Segment Open

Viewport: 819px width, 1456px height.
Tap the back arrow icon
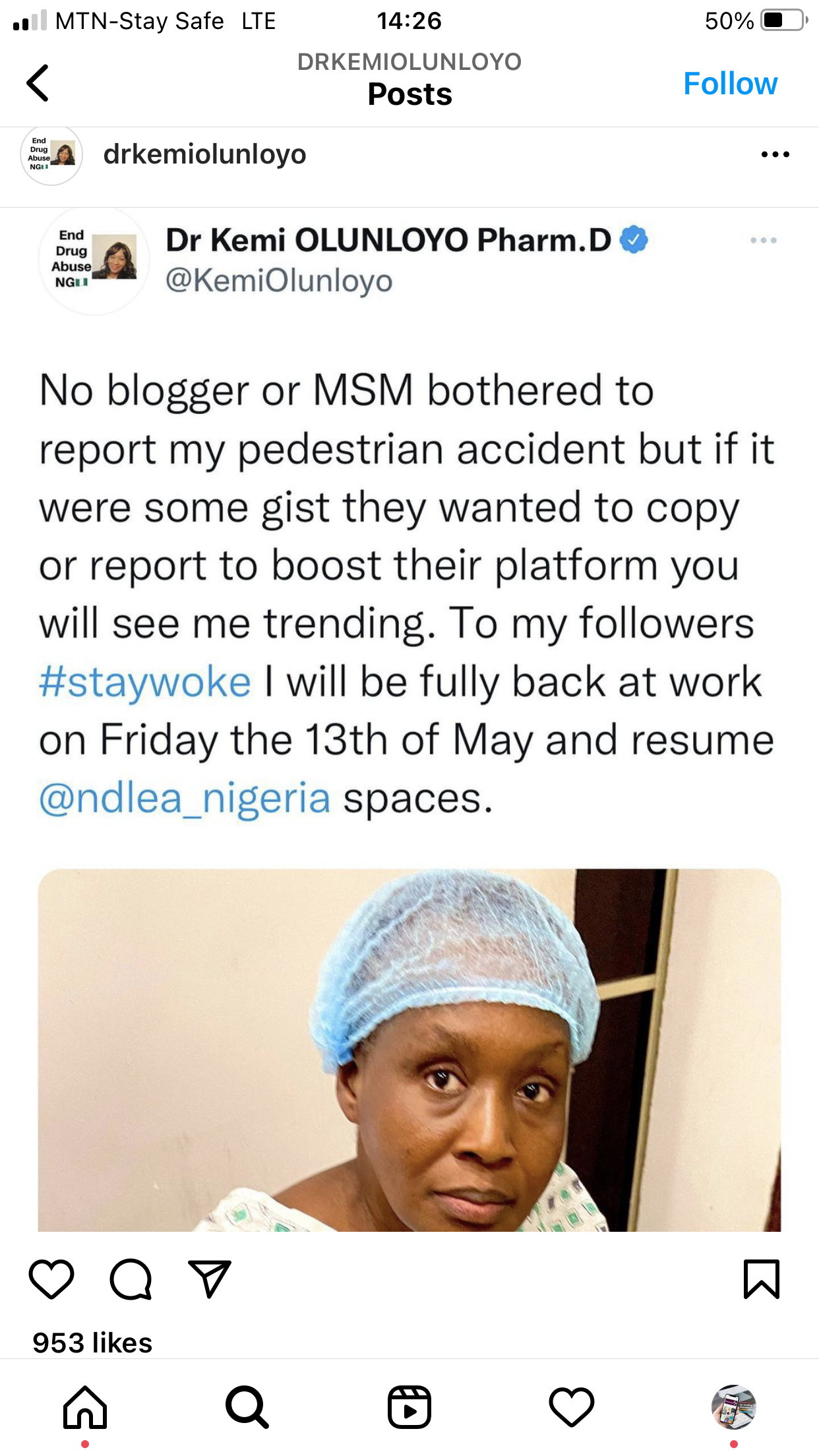38,83
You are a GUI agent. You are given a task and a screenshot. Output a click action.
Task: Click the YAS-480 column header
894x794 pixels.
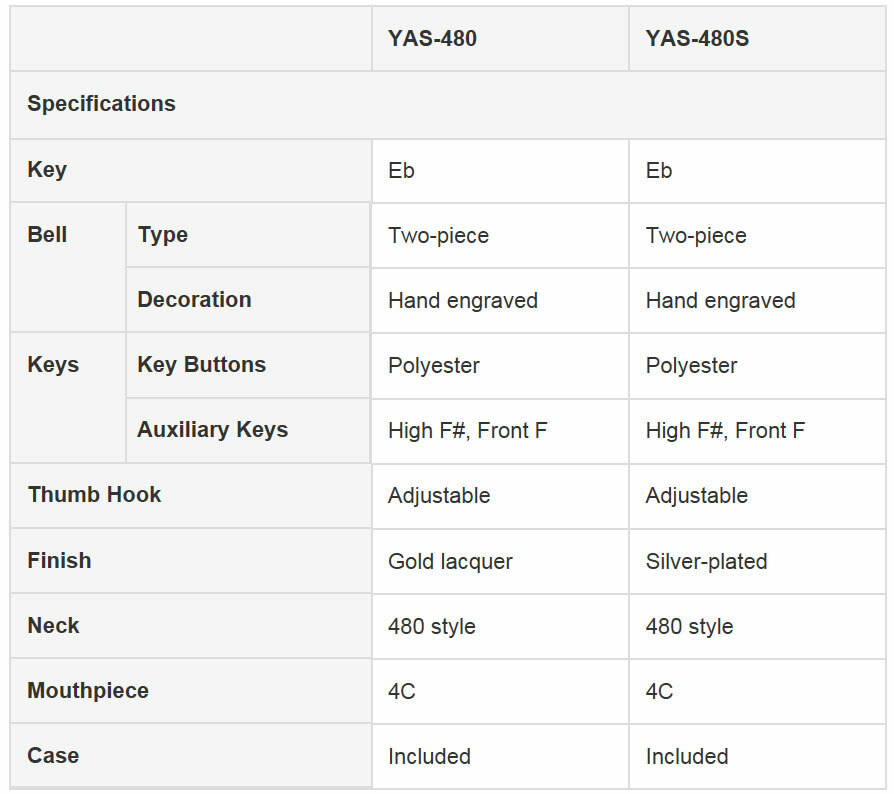(432, 39)
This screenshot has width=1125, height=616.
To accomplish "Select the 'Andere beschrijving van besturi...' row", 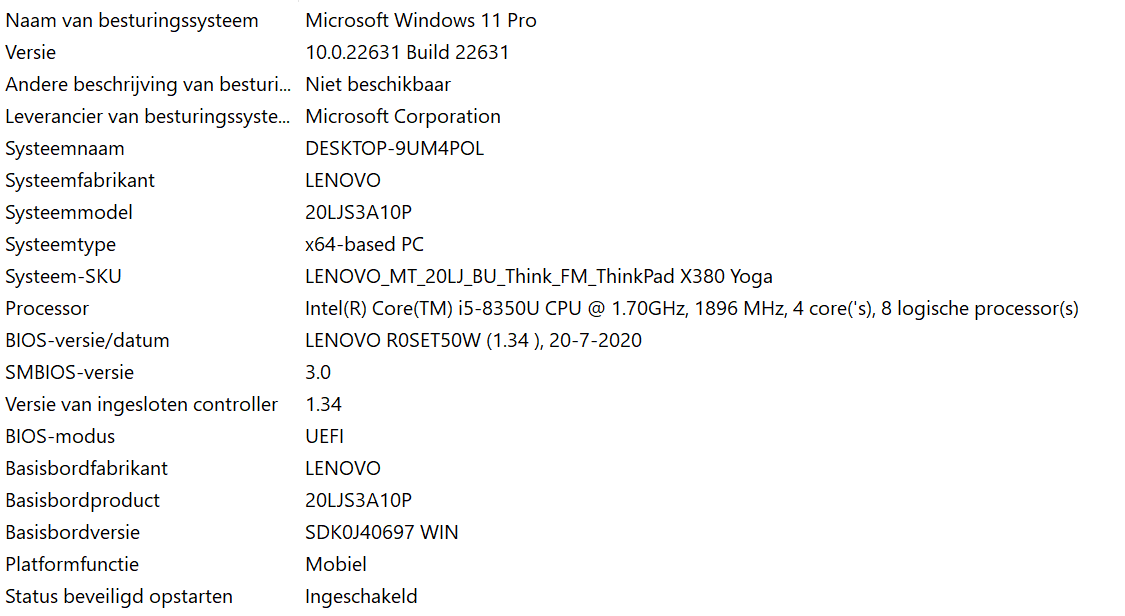I will point(148,85).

Segment Closed

◆ BRIEF
Please output exactly the lines of the data above, from its first line through the line with "This screenshot has width=1125, height=616.", and nothing else; drop the pictures.

◆ EXERCISE OUTPUT
Viewport: 819px width, 1456px height.
Tap the back arrow icon
38,83
You are a GUI agent. You are given a task and a screenshot. Output a click action.
Task: Click the YAS-480 column header
894x794 pixels.
(432, 39)
This screenshot has width=1125, height=616.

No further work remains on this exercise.